【壬申の乱:日本書紀と万葉集の記述の相違】

『日本書紀』巻第二十八天武天皇紀上は壬申の乱の顛末を記している。

『万葉集』199番歌は柿本朝臣人麻呂が高市皇子を偲んで作った挽歌だが、壬申の乱での高市の活躍が描かれている。

『日本書紀』は壬申の乱に勝利した大海人皇子側の正当性を描くことを目的とし、『万葉集』は宮廷につかえていた人麻呂が太政大臣高市皇子の早世を悼む歌の中で壬申の乱における活躍を中心に詠だ『万葉集』の中で最長(句数が最も多い)の長歌であり、二つの史料はそれぞれ別の目的をもって壬申の乱を描いている。

両書の記述を比較し、相違に注目して見ていこうと思う。

 

【季節の相違に注目した古田武彦】

『日本書紀』では、壬申の乱は22日に開始し、23日に終了している。

旧暦なので夏から秋にかけての戦いである。

『万葉集』では、「冬こもる 春去り来れば」、「冬こもり 春野焼く火の 風の共 靡くが如く」、「み雪降る 冬の林に」、「大雪の乱れて来たれ」、「春鳥のさまよいぬれば」などの句が詠みこまれていて、明らかに冬から春にかけての季節を表現している。

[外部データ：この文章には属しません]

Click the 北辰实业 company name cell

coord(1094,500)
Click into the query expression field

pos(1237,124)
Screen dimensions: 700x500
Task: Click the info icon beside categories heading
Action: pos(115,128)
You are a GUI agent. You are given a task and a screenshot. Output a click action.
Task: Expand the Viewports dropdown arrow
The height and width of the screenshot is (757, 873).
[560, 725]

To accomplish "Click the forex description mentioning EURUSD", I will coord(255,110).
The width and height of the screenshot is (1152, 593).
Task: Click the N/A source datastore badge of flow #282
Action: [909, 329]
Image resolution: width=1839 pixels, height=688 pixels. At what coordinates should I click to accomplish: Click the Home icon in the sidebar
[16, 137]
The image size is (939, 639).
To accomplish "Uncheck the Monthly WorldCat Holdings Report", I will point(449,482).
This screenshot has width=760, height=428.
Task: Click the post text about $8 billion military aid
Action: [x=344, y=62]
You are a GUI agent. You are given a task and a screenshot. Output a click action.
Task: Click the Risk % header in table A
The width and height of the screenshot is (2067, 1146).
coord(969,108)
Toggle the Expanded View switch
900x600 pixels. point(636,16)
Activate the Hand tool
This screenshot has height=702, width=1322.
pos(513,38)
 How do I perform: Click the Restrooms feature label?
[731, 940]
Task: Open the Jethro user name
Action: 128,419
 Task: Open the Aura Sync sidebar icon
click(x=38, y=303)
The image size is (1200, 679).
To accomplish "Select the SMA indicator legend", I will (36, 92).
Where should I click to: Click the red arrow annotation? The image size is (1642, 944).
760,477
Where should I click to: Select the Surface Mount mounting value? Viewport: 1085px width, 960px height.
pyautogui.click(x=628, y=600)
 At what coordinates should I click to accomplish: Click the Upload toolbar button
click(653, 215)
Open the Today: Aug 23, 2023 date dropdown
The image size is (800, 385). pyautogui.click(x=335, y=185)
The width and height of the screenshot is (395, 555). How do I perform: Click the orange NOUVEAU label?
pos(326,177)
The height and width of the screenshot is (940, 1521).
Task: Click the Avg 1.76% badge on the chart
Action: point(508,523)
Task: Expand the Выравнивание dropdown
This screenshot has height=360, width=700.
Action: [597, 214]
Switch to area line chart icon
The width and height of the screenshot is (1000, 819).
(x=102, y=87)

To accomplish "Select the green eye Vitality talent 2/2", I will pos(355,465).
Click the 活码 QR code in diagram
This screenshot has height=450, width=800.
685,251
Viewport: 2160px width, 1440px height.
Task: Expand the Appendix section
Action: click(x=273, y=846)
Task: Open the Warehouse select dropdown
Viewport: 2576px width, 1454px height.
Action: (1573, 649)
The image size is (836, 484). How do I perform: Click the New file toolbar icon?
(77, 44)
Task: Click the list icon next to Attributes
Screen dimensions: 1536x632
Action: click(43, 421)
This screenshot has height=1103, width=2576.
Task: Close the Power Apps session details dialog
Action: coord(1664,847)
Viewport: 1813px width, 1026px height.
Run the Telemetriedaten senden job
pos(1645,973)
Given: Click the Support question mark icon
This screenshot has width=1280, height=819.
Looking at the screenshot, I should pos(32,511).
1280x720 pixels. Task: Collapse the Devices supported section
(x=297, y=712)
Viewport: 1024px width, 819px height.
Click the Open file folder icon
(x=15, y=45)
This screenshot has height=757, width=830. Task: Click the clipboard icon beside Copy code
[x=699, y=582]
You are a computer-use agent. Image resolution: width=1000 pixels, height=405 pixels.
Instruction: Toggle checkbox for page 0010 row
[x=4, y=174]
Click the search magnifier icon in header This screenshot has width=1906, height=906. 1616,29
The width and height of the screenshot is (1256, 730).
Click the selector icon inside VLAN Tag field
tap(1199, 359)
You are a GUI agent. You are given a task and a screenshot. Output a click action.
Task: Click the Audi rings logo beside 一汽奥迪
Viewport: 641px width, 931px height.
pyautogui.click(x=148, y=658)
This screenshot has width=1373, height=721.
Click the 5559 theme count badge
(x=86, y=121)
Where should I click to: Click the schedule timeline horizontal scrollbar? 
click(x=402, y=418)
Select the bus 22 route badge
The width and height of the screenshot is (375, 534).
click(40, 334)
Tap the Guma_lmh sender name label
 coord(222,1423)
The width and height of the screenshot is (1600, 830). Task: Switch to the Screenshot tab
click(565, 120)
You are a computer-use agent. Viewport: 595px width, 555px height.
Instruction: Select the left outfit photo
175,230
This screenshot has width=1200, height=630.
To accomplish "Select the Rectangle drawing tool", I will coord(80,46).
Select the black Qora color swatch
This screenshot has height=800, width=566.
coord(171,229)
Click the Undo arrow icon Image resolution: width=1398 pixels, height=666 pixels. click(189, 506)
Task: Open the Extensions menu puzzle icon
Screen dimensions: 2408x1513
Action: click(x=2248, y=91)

古田武彦は、万葉集199番歌の壬申の乱が天武紀と季節が異なっていることに注目し、著書『壬申大乱』の中で、「それ故、この長歌を中心とする一連の四首歌(199202番歌)は、全く壬申の乱などを歌った歌ではありえない。」と述べている。

 

【古田武彦の結論】

結論として、古田は万葉集199番歌は天智2年3月、白村江の戦いの前に行われた倭国と百済の連合軍が新羅と唐の連合軍と戦った「州柔(つぬ)の戦い」の状況を歌ったものであり、壬申の乱を扱った歌として万葉集に盗用したとしている。

詳細は『壬申の大乱』をお読みいただきたいが、季節以外にも「州柔の戦い」であることの根拠として、歌中のいくつかの言葉の分析をしている。

「百済の原」、「狛釼 和射見我原(高麗剣 和蹔が原)」、「吾妻の国」、「明日香」の考察によって近畿での戦いではなく朝鮮半島内での戦いであることを論証している。

 

【古田説に対する疑問点】

いつも綿密な分析によって水の漏れる隙もないような論証をする古田だが、ここでは大前提に大きな疑問を感じざるを得ない。

日本書紀によると「州柔の戦い」が開戦したのは天智二年三月、太陽暦に直すと4月のことである。

さらに倭国・百済軍が優勢で6月には新羅の二つの城を攻略して進軍したことが記されている。

古田はこの戦いで倭国の「明日香皇子」が戦死したとするが、百済国内部での仲間割れ(百済王豊璋が宰相の福信を処刑)のことが描かれているのみで倭国皇子の戦死に触れてはいない。

「州柔の戦い」が太陽暦だと4月から7月、すなわち夏から秋にかけて行われていることと、倭国の皇子が戦死するような状況ではなかったことから古田説に素直に従うことはできないのである。